If averages tell us where the center of a dataset is, standard deviation and skewness tell us what the shape of that data looks like. They answer two quiet but crucial questions:
- How spread out are the values?
- Are they balanced… or lopsided?
Without them, averages can be deeply misleading.
Standard Deviation: How Similar Are We, Really?
Standard deviation (often shortened to SD) measures how much people in a group differ from one another.
Two classrooms might both have an average test score of 75.
But one classroom might have everyone clustered tightly between 70 and 80.
The other might have half the class scoring 95 and the other half scoring 55.
Same average. Very different realities.
The first class has a low standard deviation — people are similar.
The second has a high standard deviation — people are wildly different.
This matters in the real world. If a new drug lowers blood pressure by an average of 10 points, that sounds impressive. But if the standard deviation is huge, it might mean some people saw a big improvement, while others saw none at all — or even got worse.
The average tells you what happened in general.
The standard deviation tells you whether that general statement actually applies to most people.
When Standard Deviation Is Used Well
Think about income.
Two cities might both have an average income of $60,000. But one city might be full of people earning between $50k and $70k. The other might be split between a small number of millionaires and a large number of people scraping by.
The second city has a much higher standard deviation. It’s more unequal.
The average income didn’t change. The lived reality did.
That’s exactly what standard deviation is meant to reveal.
When Standard Deviation Misleads
Now imagine housing prices rise rapidly in a city. A wave of luxury apartments is built. The average home price jumps. So does the standard deviation.
Suddenly, journalists write that housing is becoming “more unequal.”
But here’s the problem: nothing about the original residents changed. They didn’t suddenly become poorer relative to one another. The distribution widened because something new was added to the top.
Once again:
The statistic changed. The lived reality didn’t.
Standard deviation reflects what’s in the dataset — not why it got there.

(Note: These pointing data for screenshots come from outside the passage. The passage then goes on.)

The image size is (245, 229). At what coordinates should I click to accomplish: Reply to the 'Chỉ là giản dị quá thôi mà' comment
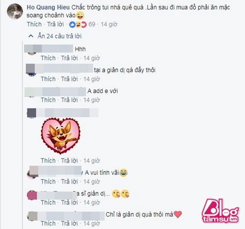pyautogui.click(x=69, y=224)
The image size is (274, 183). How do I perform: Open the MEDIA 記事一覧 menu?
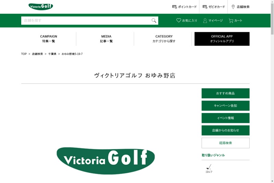(106, 39)

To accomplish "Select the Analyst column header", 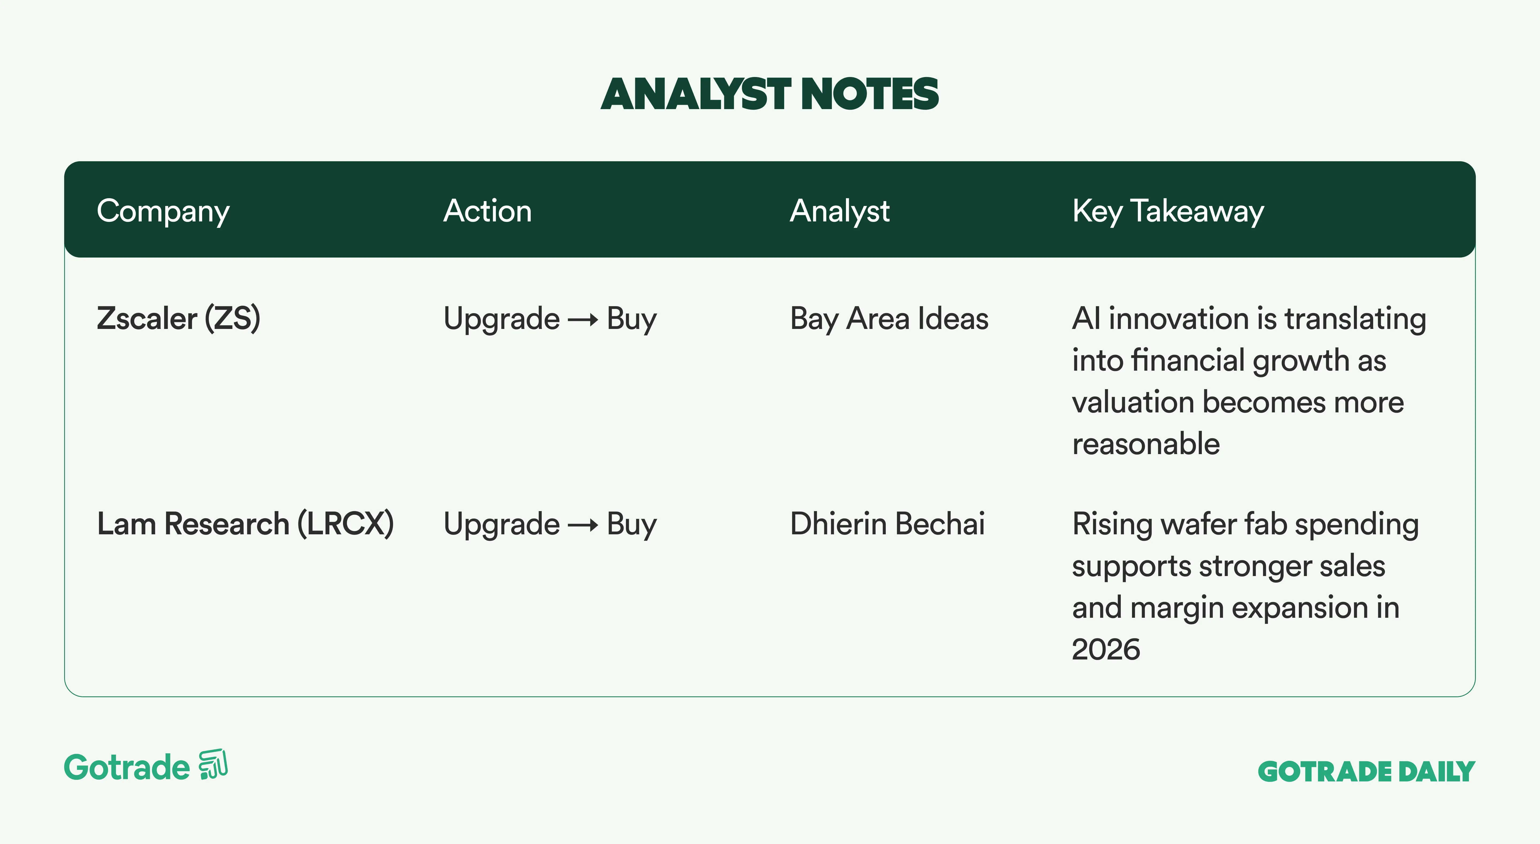I will click(839, 211).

Skewness: Who’s Pulling the Average?
Skewness tells us whether data is evenly balanced around the average or pulled to one side.
Most people’s incomes cluster in the middle, with a long tail of very high earners. That’s called right-skewed. A small number of wealthy people pull the average upward, even though most people earn much less than that average.
That’s why average income can feel unrealistically high.
Skewness explains why.
When Skewness Is Used Well
Skewness is crucial in medicine and economics.
In healthcare, a few patients may have extremely long hospital stays while most stay only a few days. In finance, a few people may hold enormous wealth while most hold little.
Skewness tells us that the “average” person may not be typical at all.
When Skewness Is Misunderstood

Now imagine the tech sector booms. A handful of people become incredibly wealthy. Average income rises. Skewness increases.
News headlines celebrate rising incomes.
But most people didn’t get richer.
The distribution shifted because a few people did extraordinarily well. Once again, the number changed — not the lived experience.
Why This Matters
Averages tell us where the middle is.
Standard deviation tells us how wide the spread is.
Skewness tells us who is pulling the story.
Ignore any one of them, and you get a distorted picture of reality.
And the most dangerous distortions don’t come from bad math — they come from forgetting what the numbers actually represent.
Just like with averages:
The statistics can move even when people’s lives do not.
Understanding that difference is the first step toward seeing data clearly.